Any deals you want to throw my way?
There are plenty of turnkey parks that have wells, septic, dirt roads, master water meters, etc. The management is in place and you just pick up your check. But you still have to effectively manage the manager, and that’s where experience turning around a park helps make sure you have competent management in place.
I made 20 offers over the last 3 months, and have a game plan to make them all turnkey - most within 12 months, some of the ones with severe occupancy issues 24-48 months. Only 2 were accepted, but I got a great deal on them and they will cash flow plenty from day one, including debt service and depreciation.
I have had luck contacting commercial brokers for pocket listings in my area. Just make sure they know what you’re looking for and that they don’t send you listing from loopnet or mobilehomeparkstore and think it’s a great find. They know other brokers that may have had trouble selling a MHP because it was mis-classified on MLS or many other reasons.

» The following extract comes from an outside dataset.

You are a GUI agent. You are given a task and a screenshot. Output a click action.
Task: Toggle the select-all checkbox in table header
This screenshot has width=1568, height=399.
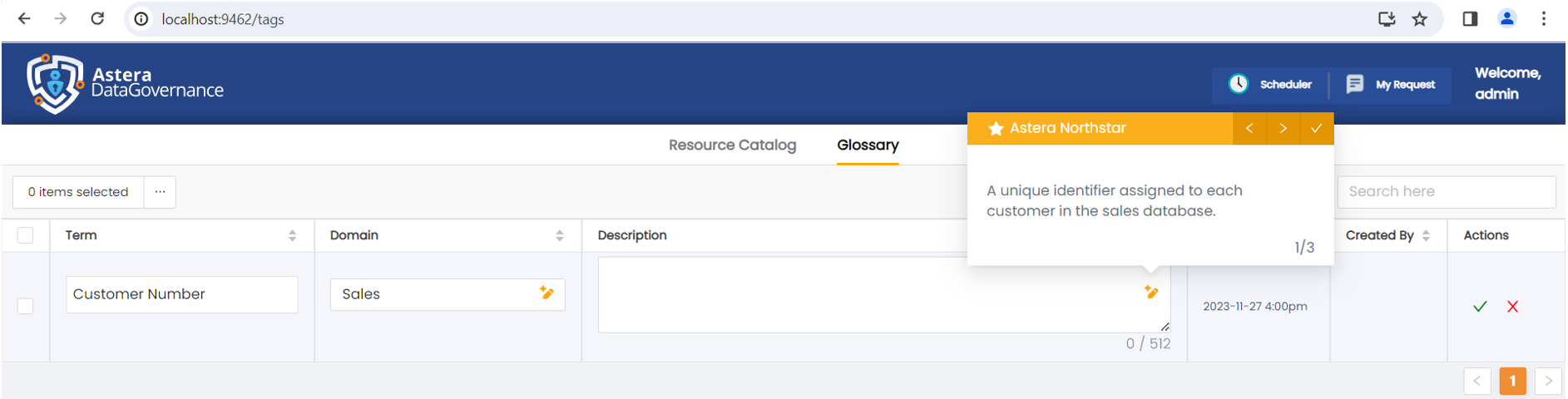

Even if a property is not something you would buy, it could very well be something you could assign to another investor for a fee if you negotiated the price well. This stuff gets your feet wet evaluating more deals so that when the right one comes along you are ready.
How are you convinced that cold calling and direct mail don’t work, yet you haven’t tried them?
I have cold called over 1000 parks, and though it can be frustrating, it produces results. As Frank says, this is a “volume business” and the reality of it is, the perfect deal won’t show up on loopnet, etc. and if it does, good luck getting it before an institutional investor.
While I have only just started my MHP search I can tell you that finding the right one won’t be easy nor is it likely to just drop into your lap. Prior to making the move to MHP’s we were investing in smaller multi family properties and sometime it took me in excess of 8-12 months to find the right mix of location, price and ROI for me. Don’t lose heart keep working at it but I do believe that you will need to do some form of cold calling and networking to make this happen or at least easier on you. I have contacted numerous brokers and have only heard back from a handful so while I dislike cold calling and mailers I’m going to give it a shot as what have I got to lose?
Hope this helps some.
I believe (would have a tough time with the math) that in theory, if you had an infinite supply of parks that might meet your criteria, you would on average expect to pick about the third-best one you have seen since the last time you picked one.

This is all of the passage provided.